Rien n’a été clairement expliqué nulle part aux millions d’électeurs.
Nul n’a été associé à la décision.
Ca s’est conclu à deux, dans le style présidentiel que les deux dénoncent.
Et alors que tous les deux ne veulent pas d’homme providentiel.
Pas de transparence, pas de démocratie.
Les communiqués des deux parties sont faits de phrases lapidaires.
Les explications sont indigentes :
1°) « À cinquante jours du premier tour, il n’est pas possible de régler la différence qui par exemple nous sépare sur la question essentielle de l’Europe. »
Ainsi ce serait à propos de deux mythiques « plan A » et « plan B », avant même qu’ils n’aient été essayé que s’est, semble t il, éclatée la gauche française. Hamon et Mélenchon disent pourtant tous deux qu’ils ont le même but, changer l’union européenne, mais sans avoir la même stratégie, comme dit Thomas Piketty, « Moi j’insiste plutôt sur le plan A tandis que Mélenchon insiste plutôt sur le plan B ».
« Plan A » se battre pour changer l’union européenne. « Plan B » menacer d’en sortir et en sortir si le plan A ne réussit pas.
Même si tous deux veulent dénoncer unilatéralement la directive « travailleurs détachés » secouant ainsi profondément l’Union européenne, au point de lui poser des problèmes existentiels.

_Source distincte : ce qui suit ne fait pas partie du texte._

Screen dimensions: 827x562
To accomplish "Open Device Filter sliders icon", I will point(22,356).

Même si tous deux veulent s’affranchir de la limite de 3 % de déficit.
Même si tous deux veulent renégocier les traités.
Même si tous deux ont voté contre le TSCG.

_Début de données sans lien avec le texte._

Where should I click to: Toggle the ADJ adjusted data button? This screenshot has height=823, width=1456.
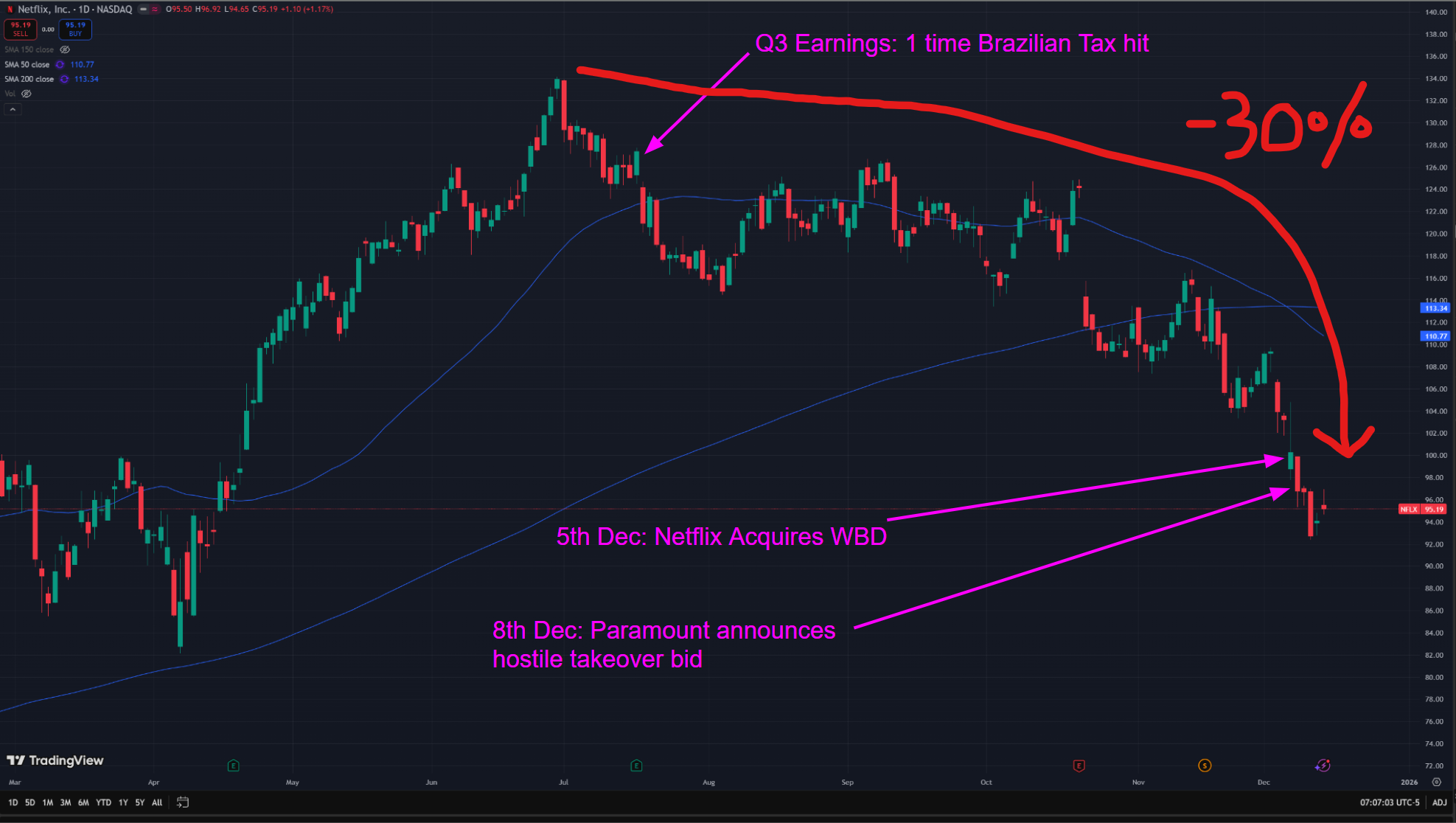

Même si tous deux veulent rompre avec l’austérité et refuser de se soumettre sur ce point à M. Schauble.
Même s’ils sont tous les deux contre le CETA et le TAFTA.
Même s’ils sont tous les deux pour une politique migratoire digne et reformer la convention de Dublin.

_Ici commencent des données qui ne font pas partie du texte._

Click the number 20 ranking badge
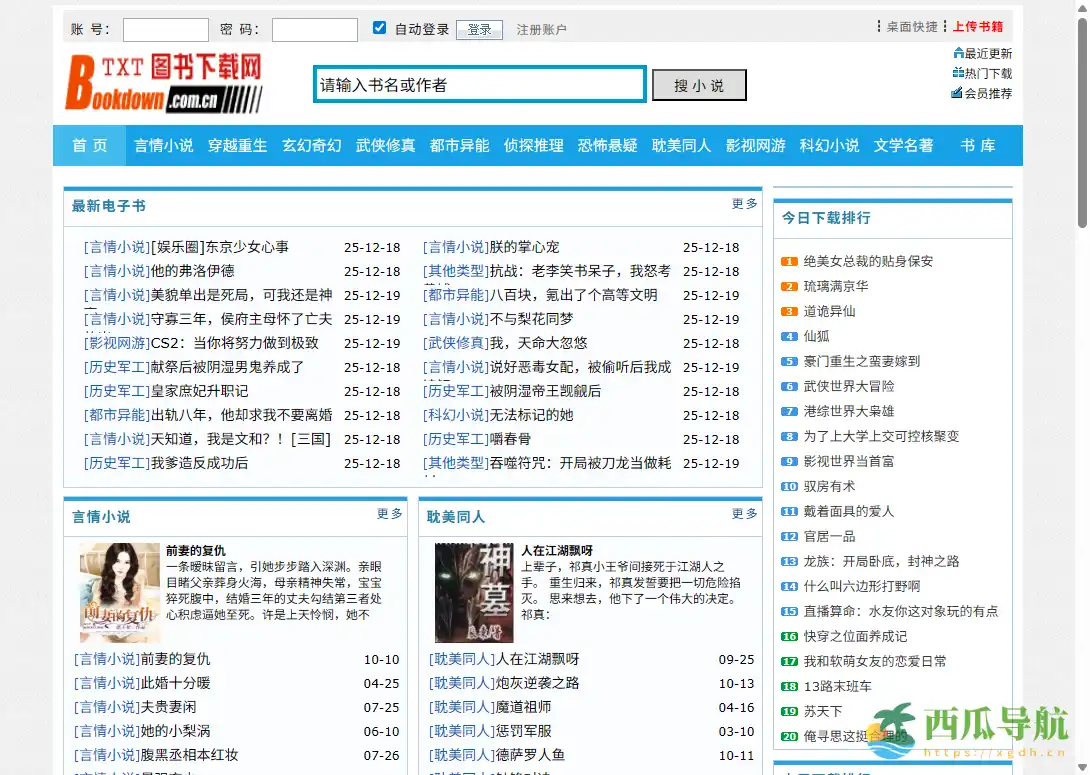This screenshot has height=775, width=1090. [x=788, y=737]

Même s’ils sont tous les deux pour l’audit et la mutualisation des « dettes » européennes.
Même s’ils sont tous les deux pour la taxe sur les transactions financières et la lutte contre l’évasion et la fraude fiscales.
Même s’ils sont tous deux pour la ré orientation de la BCE afin qu’elle prête directement aux états.
Malgré tous ces points d’accord, Mélenchon dit ne pas pouvoir se mettre d’accord avec Hamon. Si on comprend bien, Hamon pense réussir le plan A, réunir un rapport de force suffisant pour change l’UE, et comme Piketty, éviter le plan B, tandis que Mélenchon est plus sceptique et pense que cela échouera et qu’il faut davantage se préparer au « plan B ».
Sachant que la différence est en fait minime, puisque tous deux estiment que l’Union européenne va connaitre sa propre fin si elle ne change pas, si elle ne sort pas de l’abime de l’austérité, du monétarisme.
La rupture est obscure car si c’est bien à ce sujet qu’elle a eu lieu, elle ne se fait pas sur le programme, pas même sur l’analyse, ni sur le but à atteindre mais elle se fait sur un pronostic ce qui en politique, est le pire.
Ils ne retiennent pas leurs immenses points d’accord, ils ne retiennent que ce qui semble les séparer, et se refusent à essayer d’agir ensemble pour atteindre ce qu’il y a de commun dans leurs objectifs communs. Pourquoi ? Est ce seulement parce qu’ils se méfient l‘un l’autre de leur méthode et détermination pour le faire ? Si c’est ca ce n’est pas sérieux. En tout cas, et en fait vendredi 24 février au soir, dans ce restaurant chilien, malgré une immense attente dans le pays, dans la gauche, ils n’en ont pas eu la volonté commune.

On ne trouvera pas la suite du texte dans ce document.